**TASK:** In the forum thread below, what does yor_on say the Higgs boson is more about, rather than mass itself?

**QUOTED TEXT:**
Naked Science Forum

Non Life Sciences => Physics, Astronomy & Cosmology => Topic started by: flr on 14/03/2013 16:59:01

Title: How does the Higgs Boson contribute mass to matter?
Post by: flr on 14/03/2013 16:59:01
Apparently Higgs Boson was confirmed.
http://www.cbc.ca/news/technology/story/2013/03/14/wrd-science-higgs-boson-particle-discovery.html

I have a question however. I never understood how this Boson makes things have mass. I could not even visualize it.

Is it actually possible to explain in simple words how Higgs boson slow things down and make them have mass?
Title: Re: Higgs Boson
Post by: yor_on on 14/03/2013 17:11:57
From what did they deduce a spin?
Title: Re: Higgs Boson
Post by: yor_on on 14/03/2013 17:20:47
And it's more about inertia as I get it, not mass per se. Mass is about gravity, and we have no good particle theory for that. When it comes to inertia it may not fit perfectly either, but still give a good approximation for it. What you might consider it to split is the equivalence theory, and no, I don't think it explain anything that good myself. I would go from what simple experiments tell me firs, the more presumptions and assumptions you lift in a theory the weaker it seems to me, and there gotta be a whole lot of assumptions for the Higg. Another way to see it is to think of a lattice in equilibrium. It has equal 'forces' acting on it in all possible 'directions. As you accelerate those forces becomes unbalanced and you get 'inertia'.

**SOURCE EXCERPT:**
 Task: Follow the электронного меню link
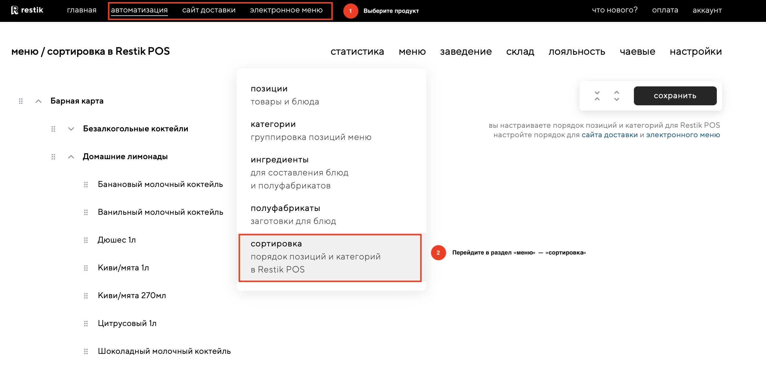click(683, 135)
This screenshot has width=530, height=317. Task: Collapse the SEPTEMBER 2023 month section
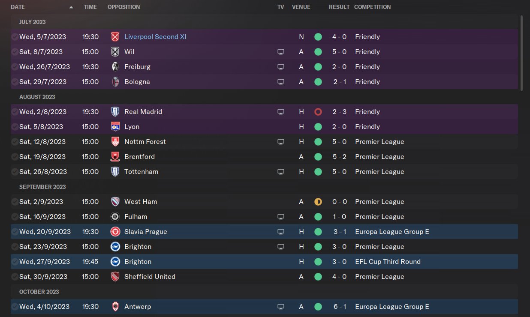point(42,187)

**RESULT:** Inertia, not mass per se.